A high-effort, power-based edge who wins early with length and a strong first punch, then chases to make splash plays. On film the disruption profile (20.5 TFL) reflects a player who collapses the pocket and crashes into the backfield rather than purely a speed-rusher. He plays with motor and finishes, and the splash-play potential shows in the blocked kick and his ability to recover and make effort plays away from his initial gap.

Strengths

  • Point-of-attack power and length — uses long arms to control blockers, set a hard edge, and disengage; the discus/shot-put rotational athleticism shows up as legitimate bull-rush pop and lockout strength.
  • Production backed by disruption — 20.5 TFL and 7.5 sacks on 49 tackles plus a blocked kick is a high-impact senior line, indicating he plays in the backfield rather than just accumulating tackles.
  • Scheme versatility and frame growth — enough body space to project as either a stand-up edge or a hand-in-dirt 5-tech, with realistic upside to bulk into a true interior player, giving a defensive staff multiple development paths.

Areas to Improve

  • Pass-rush counters and bend — like most high-school edges who win on length and power, he needs a more developed plan (rush-counter combinations, dip-and-rip, hand fighting) to beat college tackles who match his length; flexibility around the arc must be tested at the next level.
  • Anchor and play strength against the run as weight is added — bulking up is a clear path, but he must add functional lower-body strength to hold up against double teams and bigger interior blockers if TCU slides him inside.

College Projection

Likely begins as a developmental edge/strong-side defensive end at TCU with a redshirt-or-rotational freshman year while he refines technique and adds mass.

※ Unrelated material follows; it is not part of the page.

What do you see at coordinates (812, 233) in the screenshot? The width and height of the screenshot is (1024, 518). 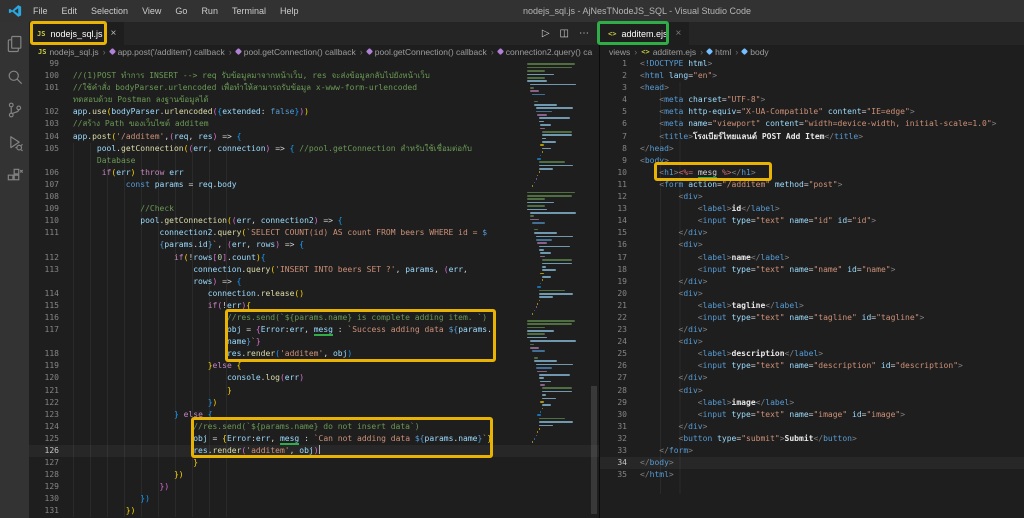 I see `code-line: 15 </div>` at bounding box center [812, 233].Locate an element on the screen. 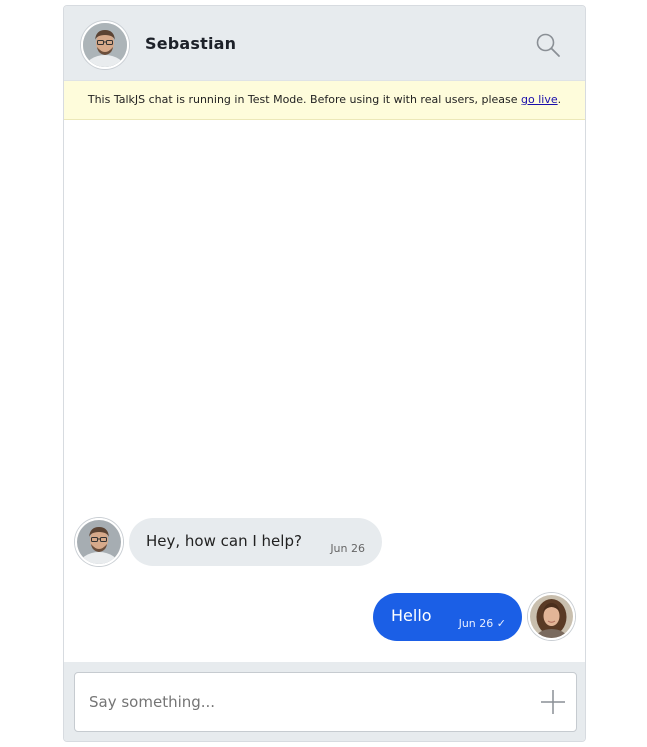 This screenshot has width=647, height=747. contact-avatar-image is located at coordinates (105, 45).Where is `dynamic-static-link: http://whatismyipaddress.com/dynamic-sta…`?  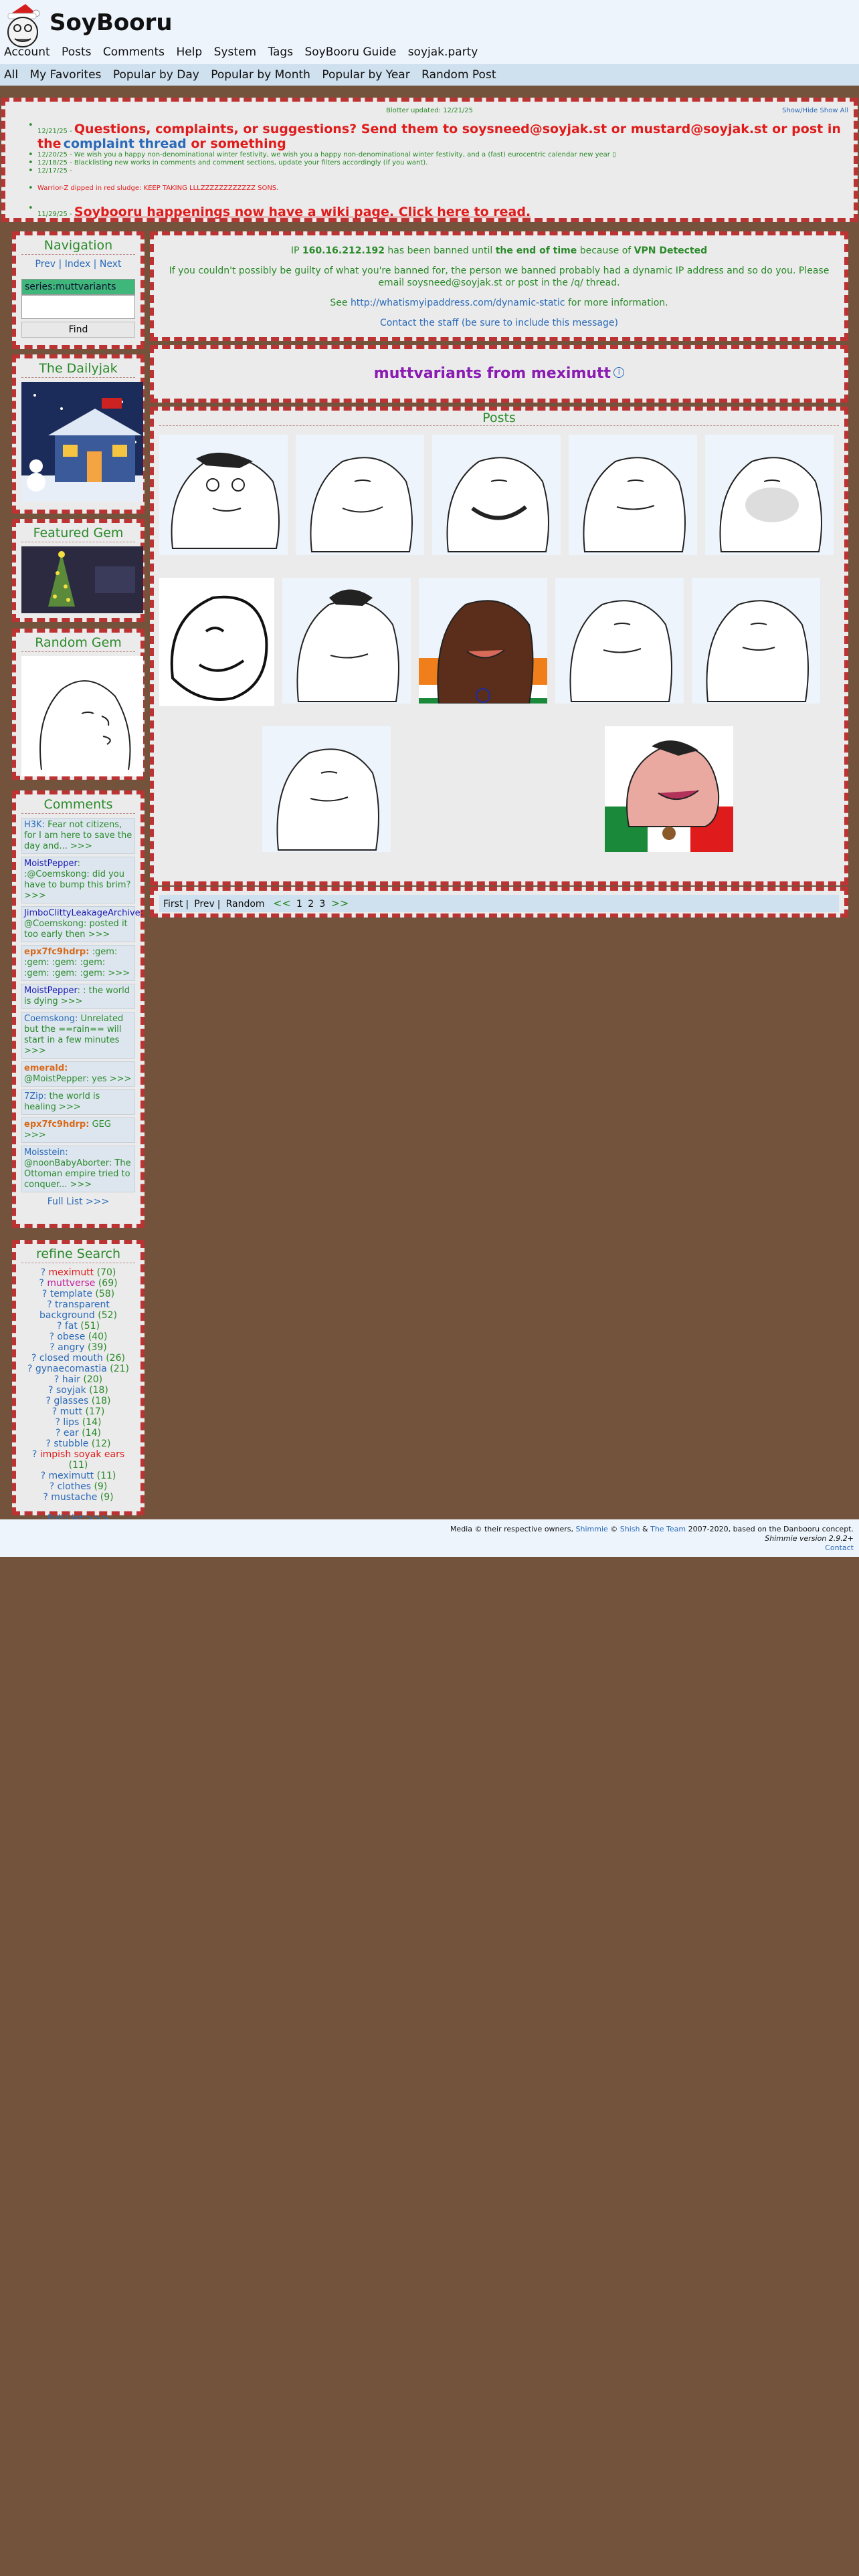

By Year 2-3 he projects as a rotational-to-starting front-line piece, with the realistic option of growing into a 5-technique or interior rusher depending on how his body fills out. The frame and athletic baseline give him a starter ceiling in a Big 12 defense.

NFL Outlook

Developmental Day 3 / priority-free-agent ceiling at this stage, with real draftable upside if the pass-rush plan and bend develop alongside his length and power. The traits that NFL evaluators prize — long arms, frame growth, explosive rotational athleticism — are present; the projection hinges on whether he converts that toolkit into refined rush production against high-level tackles. A multi-year college development arc is the expectation rather than an early-declare profile.

Best Fit

A multiple-front defense that can deploy him as a base 5-technique and kick him inside on passing downs maximizes his length-plus-power skill set — exactly the flexible role TCU's scheme can offer. A program with strong strength-and-conditioning and an edge-development track will let him add mass while preserving his get-off, turning a high-ceiling tools prospect into a productive front-seven starter.

Player Comparison

Ryan Nall Oregon State • Chicago Bears 78% match

Similar size and frame at 6'4" 235 lbs with the versatility to play multiple positions, which likely explains the solid 4-star rating despite unknown position. Nall was a multi-position athlete who could line up at tight end, fullback, or H-back, making him valuable but harder to classify - much like this prospect's unclear positional designation despite strong composite rating.